Google open sources ‘Parsey McParseface’
‘The World’s Most Accurate Parser’ has been made available by search giant for anyone to download.
Google (who makes no secret of its research into machine learning) recently open-sourced SyntaxNet, a neural network framework implemented in TensorFlow (Google’s open source software library for machine learning). Google says it can be used as a foundation for Natural Language Understanding (NLU) systems.
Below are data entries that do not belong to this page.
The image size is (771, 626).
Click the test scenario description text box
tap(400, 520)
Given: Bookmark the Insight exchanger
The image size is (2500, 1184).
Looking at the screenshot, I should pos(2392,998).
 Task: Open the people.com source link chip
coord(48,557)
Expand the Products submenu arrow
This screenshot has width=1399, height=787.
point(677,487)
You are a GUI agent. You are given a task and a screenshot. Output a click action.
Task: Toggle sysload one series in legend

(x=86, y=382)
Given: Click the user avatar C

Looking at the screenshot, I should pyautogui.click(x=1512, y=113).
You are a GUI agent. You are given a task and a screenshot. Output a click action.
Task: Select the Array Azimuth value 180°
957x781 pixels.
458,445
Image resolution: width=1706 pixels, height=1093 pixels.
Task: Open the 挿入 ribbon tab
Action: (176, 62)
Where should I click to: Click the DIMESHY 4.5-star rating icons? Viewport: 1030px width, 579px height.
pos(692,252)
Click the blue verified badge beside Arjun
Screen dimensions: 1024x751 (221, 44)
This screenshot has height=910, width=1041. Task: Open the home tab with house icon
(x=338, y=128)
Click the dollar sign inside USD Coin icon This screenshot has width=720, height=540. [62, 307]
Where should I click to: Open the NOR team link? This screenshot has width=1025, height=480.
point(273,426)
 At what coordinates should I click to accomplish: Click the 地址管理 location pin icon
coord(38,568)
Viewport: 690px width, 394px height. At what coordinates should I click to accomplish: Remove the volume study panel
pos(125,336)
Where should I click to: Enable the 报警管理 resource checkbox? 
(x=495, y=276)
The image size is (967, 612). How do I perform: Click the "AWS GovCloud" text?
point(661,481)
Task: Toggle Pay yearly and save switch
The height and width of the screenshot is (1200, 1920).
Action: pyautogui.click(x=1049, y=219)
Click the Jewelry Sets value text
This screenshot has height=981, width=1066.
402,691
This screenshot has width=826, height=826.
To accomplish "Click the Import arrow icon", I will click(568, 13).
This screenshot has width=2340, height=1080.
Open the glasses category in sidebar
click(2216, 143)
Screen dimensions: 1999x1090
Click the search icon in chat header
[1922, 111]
The release includes all the code needed to train new SyntaxNet models as well as ‘Parsey McParseface’, an English parser trained by Google that can be used to analyse text. With its name being a nod towards the recent controversy regarding the naming competition for the UK research ship, RRS Sir David Attenborough (the name that won the popular vote being ‘Boaty McBoatface’), Parsey McParseface is touted as the most accurate model in the world and built on machine learning algorithms that can learn to analyse the linguistic structure of language, as well as explaining the functional role of each word in a given sentence. Slav Petrov, a Senior Research Scientist at Google, gave examples of how SyntaxNet takes sentences and determines the syntactic relationships between words in them. He also described how longer sentences might have thousands of different possible structures (known somewhat brain-bendingly as ‘prepositional phrase attachment ambiguity'), which is something humans can parse easily, but requires the use of neural nets for SyntaxNet to be able to deal with ( http://bit.ly/SyntaxNetOpenSourced).
Google claims that Parsey can correctly understand dependencies between words over 94% of the time when standard testing data (from news wire sentences) is used, something approaching human levels of performance (on more free-form data this drops to 90%). The team want to carry on developing this approach in order to incorporate real word knowledge and have Parsey become able to understand natural language across all languages and contexts. The paper detailing how all this works is at arXiv.org ( http://bit. ly/GNTNN) while the code is available on GitHub ( http://bit.ly/SyntaxNetCode).